Proposal for method to upgrade the logging table at wikimedia
authorTim Starling <tstarling@users.mediawiki.org>
Mon, 7 Apr 2008 14:05:12 +0000 (14:05 +0000)
committerTim Starling <tstarling@users.mediawiki.org>
Mon, 7 Apr 2008 14:05:12 +0000 (14:05 +0000)
maintenance/archives/upgradeLogging.php [new file with mode: 0644]
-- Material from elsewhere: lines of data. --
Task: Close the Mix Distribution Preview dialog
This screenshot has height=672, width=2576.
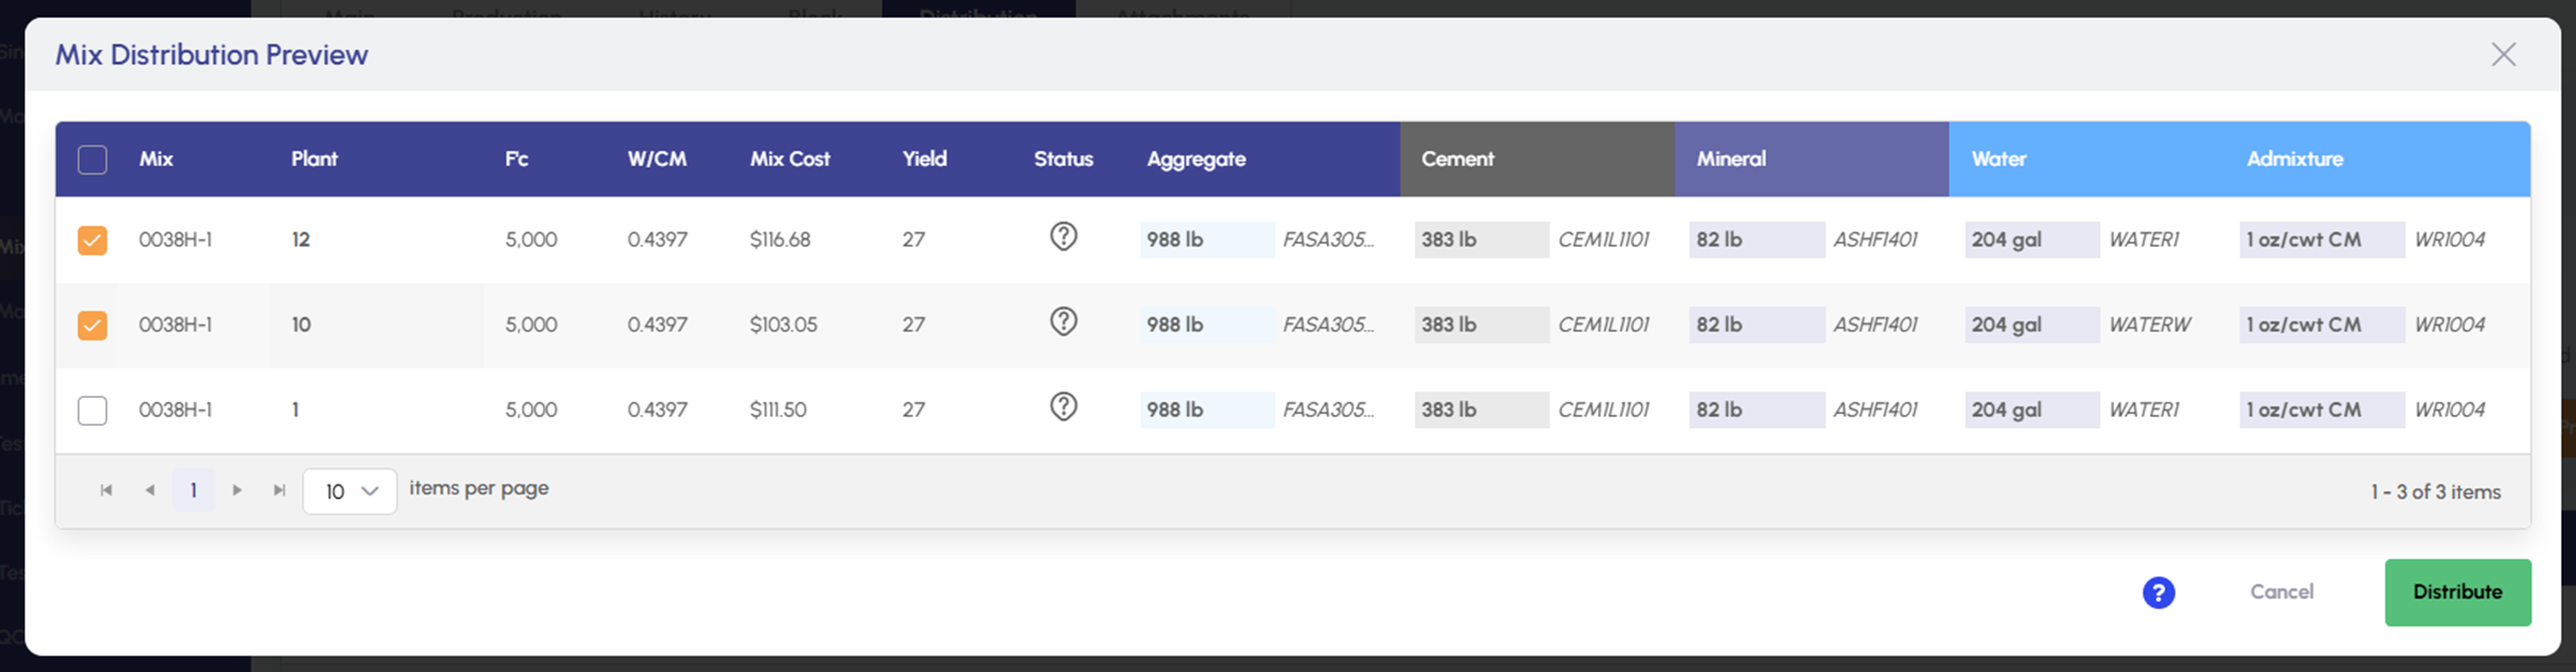Action: coord(2503,54)
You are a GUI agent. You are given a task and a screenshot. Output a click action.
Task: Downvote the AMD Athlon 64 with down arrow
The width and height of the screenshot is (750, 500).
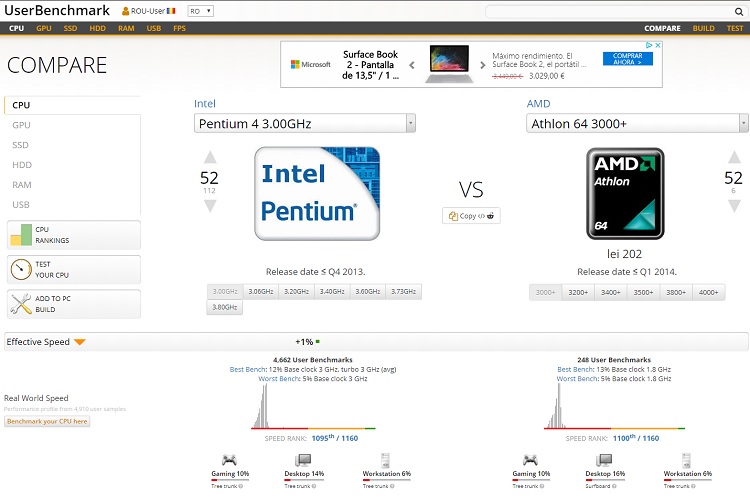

diff --git a/maintenance/archives/upgradeLogging.php b/maintenance/archives/upgradeLogging.php
new file mode 100644 (file)
index 0000000..254a90c
--- /dev/null
@@ -0,0 +1,181 @@
+<?php
+
+/**
+ * Replication-safe online upgrade script for log_id/log_deleted
+ */
+
+require( dirname(__FILE__).'/../commandLine.inc' );
+
+class UpdateLogging {
+       var $dbw;
+       var $batchSize = 1000;
+       var $minTs = false;
+
+       function execute() {
+               $this->dbw = wfGetDB( DB_MASTER );
+               $logging = $this->dbw->tableName( 'logging' );
+               $logging_1_10 = $this->dbw->tableName( 'logging_1_10' );
+               $logging_pre_1_10 = $this->dbw->tableName( 'logging_pre_1_10' );
+
+               if ( $this->dbw->tableExists( 'logging_pre_1_10' ) && !$this->dbw->tableExists( 'logging' ) ) {
+                       # Fix previous aborted run
+                       echo "Cleaning up from previous aborted run\n";
+                       $this->dbw->query( "RENAME TABLE $logging_pre_1_10 TO $logging", __METHOD__ );
+               }
+
+               if ( $this->dbw->tableExists( 'logging_pre_1_10' ) ) {
+                       echo "This script has already been run to completion\n";
+                       return;
+               }
+
+               # Create the target table
+               if ( !$this->dbw->tableExists( 'logging_1_10' ) ) {
+                       global $wgDBTableOptions;
+
+                       $sql = <<<EOT
+CREATE TABLE $logging_1_10 (
+  -- Log ID, for referring to this specific log entry, probably for deletion and such.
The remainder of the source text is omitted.